On May 14, 1980, units of the Salvadoran Armed Forces and pro-government militias killed some 300-600 civilians believed to be supporters or sympathizers of the outlawed Marxist insurgent group, the Farabundo Martí National Liberation Front (FMLN). The FMLN had as its objectives the overthrow of the government through armed revolution and formation of a communist regime. The site of the massacre was the Sumpul River that separates El Salvador with neighboring Honduras. The civilians were fleeing from the advancing Salvadoran army by crossing the Sumpul into Honduras but were deterred by the presence of Honduran troops on the other side of the river. In the immediate aftermath, both the Salvadoran and Honduran governments denied that the incident took place.
The massacre was one of many such incidents (e.g. the El Mozote Massacre (800-1,200 dead) in December 1981; El Calabozo Massacre (over 200 dead) in August 1982) that took place during the Salvadoran Civil War (1980-1992), a Cold War conflict between the pro-West Salvadoran government and the local Marxist rebel group, the FMLN. The war was resolved following the end of the Cold War when in January 1992 the government and the FMLN signed a peace treaty. With regards to the Sumpul River Massacre, in April 1993, the United Nations published its “Report of the UN Truth Commission on El Salvador”, finding that there was “substantial evidence” that Salvadoran forces “massacred no less than 300 unarmed civilians” and that “the massacre was made possible by the cooperation of the Honduran armed forces.” It noted that “Salvadorian military authorities were guilty of a cover-up of the incident”, and described the massacre as “a serious violation of international humanitarian law and international human rights law”.
The peace agreement also established a fact-finding body, the United Nations Commission on the Truth for El Salvador (“Truth Commission”), to investigate “serious acts of violence…and whose impact on society urgently demands that the public should know” and make recommendations.
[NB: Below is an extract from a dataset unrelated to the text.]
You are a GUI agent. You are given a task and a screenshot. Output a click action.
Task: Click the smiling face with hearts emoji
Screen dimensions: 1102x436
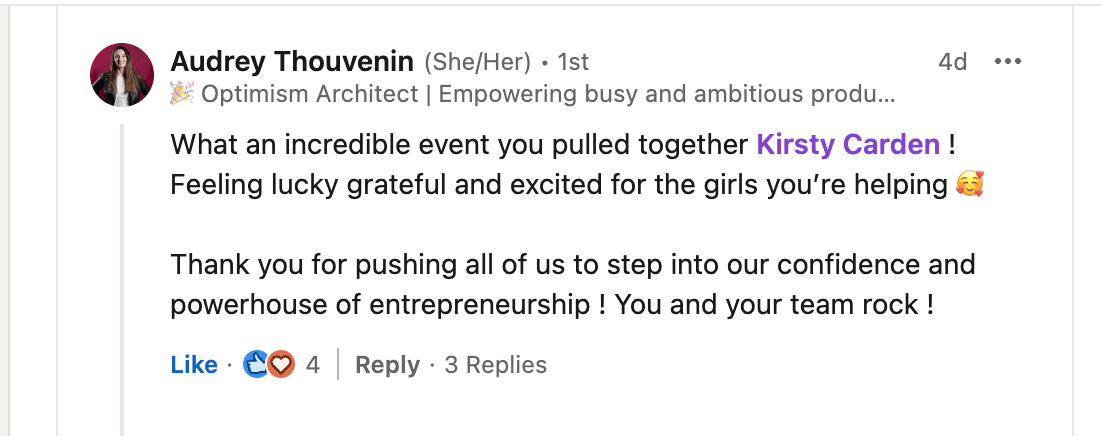[x=969, y=185]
Some 30,000 written and oral complaints of human rights violations were received and processed by the Truth Commission, which released its report on March 15, 1993. The report implicated the Salvadoran military and state security forces in 95% of all the human rights cases filed, while the FMLN was named in 5% of these cases.
The Inter-American Commission on Human Rights (IACHR), the human rights branch of the Organization of American States (OAS), in its ruling in October 2012 regarding the El Mozote Massacre, has stated that El Salvador’s amnesty law must not violate international laws; as such, the IACHR has asked the Salvadoran government to investigate the El Mozote Massacre. Earlier in December 2011, President Mauricio Funes (of the FMLN Party) issued, in behalf of the government, a public apology to El Mozote residents in a town ceremony.
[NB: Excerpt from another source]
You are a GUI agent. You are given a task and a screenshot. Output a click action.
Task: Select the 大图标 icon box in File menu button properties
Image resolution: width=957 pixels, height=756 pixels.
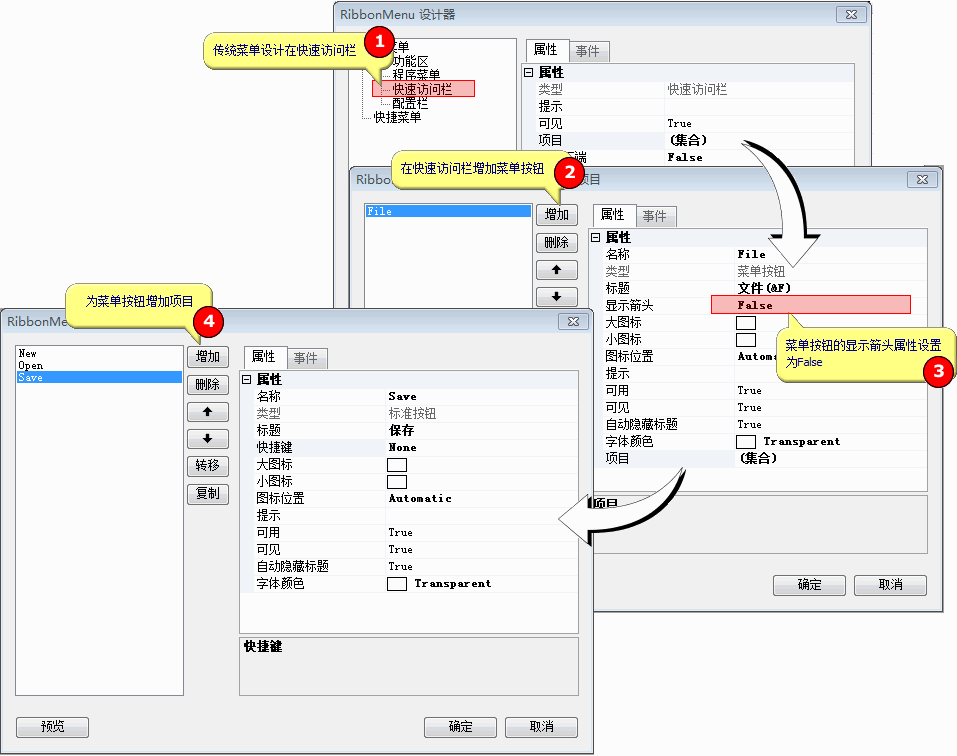tap(746, 323)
The war had enormous repercussions on the population. Some 75,000 civilians (mostly peasants) were killed; 20,000 rebels and 7,000 government soldiers also lost their lives. About one million of the country’s total population of six million people lost their homes and became internally displaced. Tens of thousands fled to nearby countries, such as Honduras, Guatemala, Nicaragua, and Mexico. About one million entered as refugees in western democratic countries in Europe and North America, with most eventually settling in the United States.
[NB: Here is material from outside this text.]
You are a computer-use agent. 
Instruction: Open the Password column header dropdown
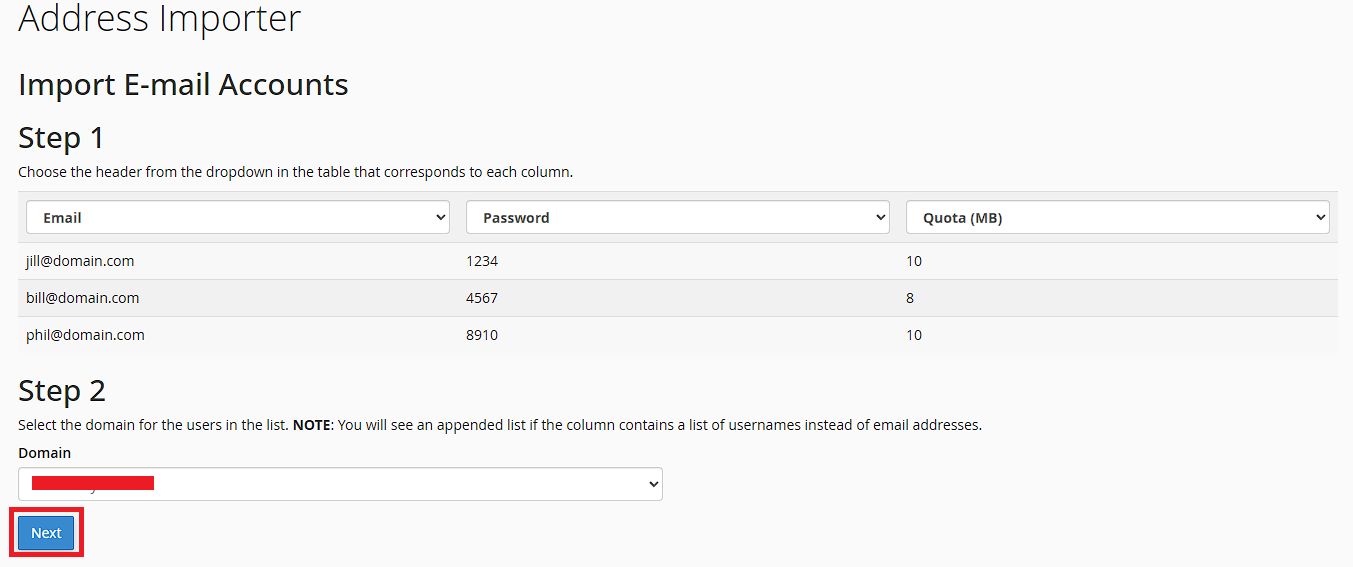pos(678,217)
(The “Farabundo Marti” in FMLN was the name of a Salvadoran Marxist-Leninist revolutionary who in 1932 led a failed peasant uprising in El Salvador’s western provinces. Government forces captured and executed Marti and then carried out a campaign of extermination against the Pipil indigenous population, whom they believed were communist supporters of the uprising that was aimed at overthrowing the government. Some 30,000 Pipil civilians were killed in the military repression.)